In this work, random forest and bagging are used as base classifiers.

SMOTE Bagging and MSMOTE Bagging are combinations of SMOTE and MSMOTE with bagging algorithms. Both techniques are oversampling techniques where synthetic data is generated to the minority class to balance with the majority class. These synthetic data are generated according to k-nearest neighbors rule in different ways for SMOTE and MSMOTE as already discussed earlier.

3.2 Boosting Based Techniques for Imbalanced Data

Boosting is an ensemble method that combines weak learners to create strong learners that can make accurate predictions. Boosting processes imbalanced datasets by effectively altering the distribution of training data. This makes boosting algorithms more effective in the classification of minority classes. In this work, the AdaBoost technique is used as classifier model on the imbalanced data.

SMOTE Boost and MSMOTE Boost are combinations of SMOTE and MSMOTE with adaptive boosting algorithms. Using SMOTE and MSMOTE data preprocessing algorithms synthetic instances are introduced. In the new dataset, the weights of the new instances are proportional to the total number of instances. Whereas, the weights of the original instances of the dataset are normalized such that they form a distribution with the new instances. The weights of the instances of the original dataset are updated after training a classifier; then another sampling phase is applied [15].
----
Reproduce the text on bagging and boosting for imbalanced data word for word, in full. The data that comes next is separate material, unrelated to the text.

> Data block:
----
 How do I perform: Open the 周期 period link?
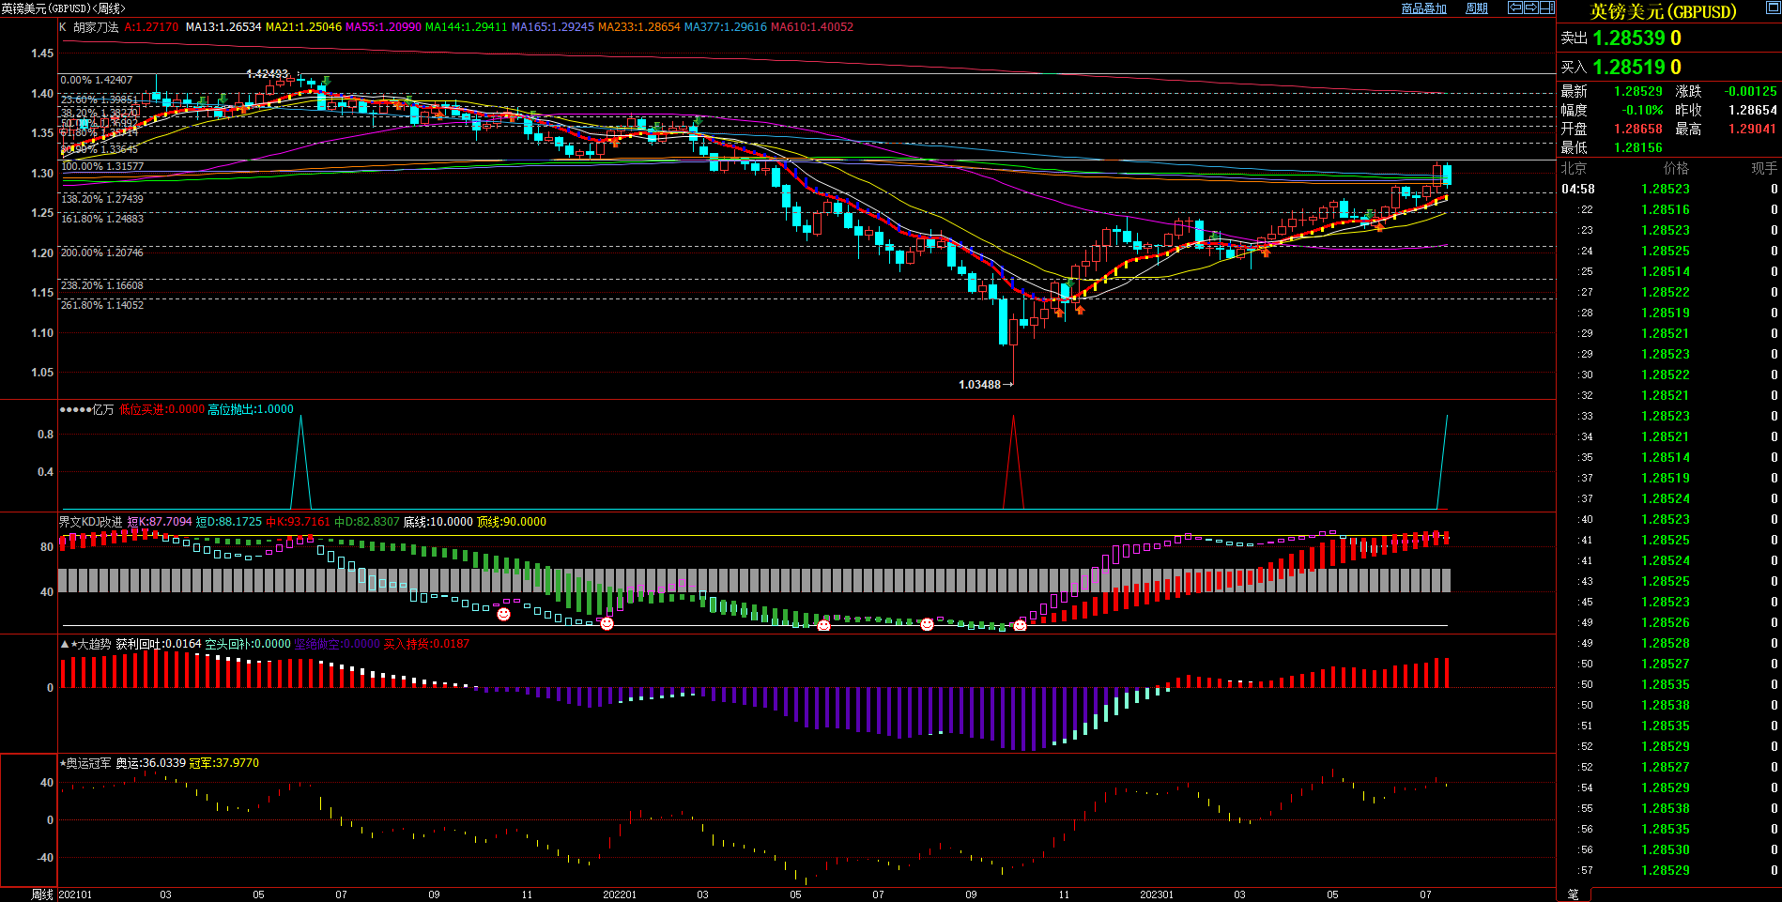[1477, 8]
----
> The result:
In this work, random forest and bagging are used as base classifiers.

SMOTE Bagging and MSMOTE Bagging are combinations of SMOTE and MSMOTE with bagging algorithms. Both techniques are oversampling techniques where synthetic data is generated to the minority class to balance with the majority class. These synthetic data are generated according to k-nearest neighbors rule in different ways for SMOTE and MSMOTE as already discussed earlier.

3.2 Boosting Based Techniques for Imbalanced Data

Boosting is an ensemble method that combines weak learners to create strong learners that can make accurate predictions. Boosting processes imbalanced datasets by effectively altering the distribution of training data. This makes boosting algorithms more effective in the classification of minority classes. In this work, the AdaBoost technique is used as classifier model on the imbalanced data.

SMOTE Boost and MSMOTE Boost are combinations of SMOTE and MSMOTE with adaptive boosting algorithms. Using SMOTE and MSMOTE data preprocessing algorithms synthetic instances are introduced. In the new dataset, the weights of the new instances are proportional to the total number of instances. Whereas, the weights of the original instances of the dataset are normalized such that they form a distribution with the new instances. The weights of the instances of the original dataset are updated after training a classifier; then another sampling phase is applied [15].